— Но почему так пессимистично?
— Я верю, что ты мог стать неплохим правителем для своего народа, не вторгнись западный мир в твои горы. Но ты не сможешь быть им, потому что ты забыл о буддийском равнодушии к деньгам и власти.
— Много вы знаете буддистов, которые отвечают вашему идеалу?
— Я говорю о психологии вообще, не о конкретных людях. А знаешь ли ты собственный народ? Ты европеец в том, что эти люди для тебя лишь средство для достижения земных целей. Но в тебе нет Бога, страх перед которым удерживал бы тебя.
— Вы говорите, как буддийский проповедник.
— Я признаю мудрость буддизма. Я очень долго жил в этой стране. И мне горько видеть тот средний путь между мирами, который ты избрал. Он ведет к бедам не только тебя, но и твой народ.
— Не говорите об этом матери, — попытался я отшутиться. — Она разочаруется в вас. Она во мне души не чает.
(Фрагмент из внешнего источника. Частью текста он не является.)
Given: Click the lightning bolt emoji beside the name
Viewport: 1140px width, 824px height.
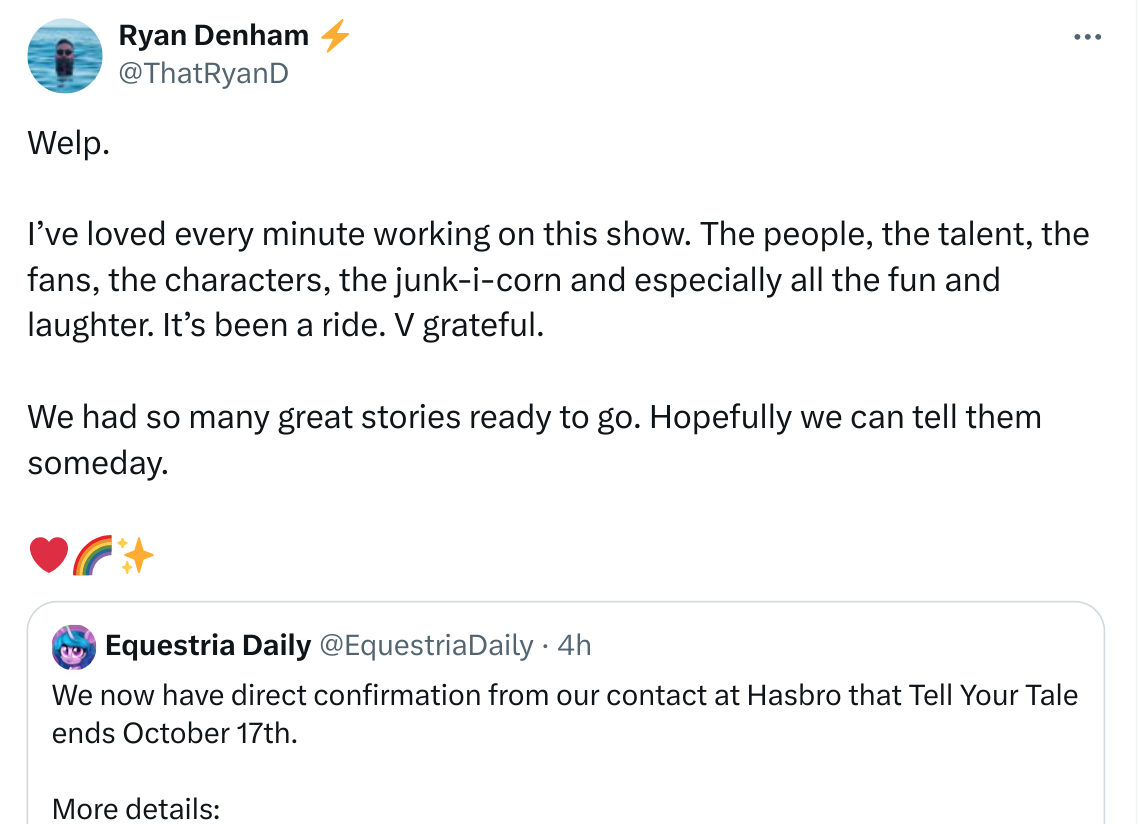Looking at the screenshot, I should coord(335,37).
— Зачем? Ты мне как сын. Но сын, на которого я иногда готов призвать кару Господню.
— Как сын? Скажите, отец, меня мучает мысль…
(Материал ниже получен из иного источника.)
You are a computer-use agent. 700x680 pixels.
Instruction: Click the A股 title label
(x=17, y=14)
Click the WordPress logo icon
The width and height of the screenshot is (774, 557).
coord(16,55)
— Мысли не мучают тебя, а забавляют. Не будем говорить об этом…
— О чем же тогда говорить? Зачем вы пришли?
— Я скажу.
Я видел, что старик взволнован. Его серые щеки порозовели, мешки под глазами, темные от лихорадки, которая не раз трепала старого миссионера, набухли, и я подумал о том, как близок этот старик к концу своего существования, к итогу жизни, не принесшей ни славы, ни удовлетворения. Он пытался совратить наш народ в чужую для него веру, и хоть успехи его были невелики, даже то, что удалось, обернулось в конце концов против него самого. Ну что же, он белый человек, и ему нечего делать в нашей стране. Я в более выгодном положении. Я знаю и понимаю белых людей, я знаю и умею повелевать моими соотечественниками. Мне пришлось потерять на этом пути некоторые иллюзии, которые старик называет моральными достоинствами. Не мне скорбеть об этом.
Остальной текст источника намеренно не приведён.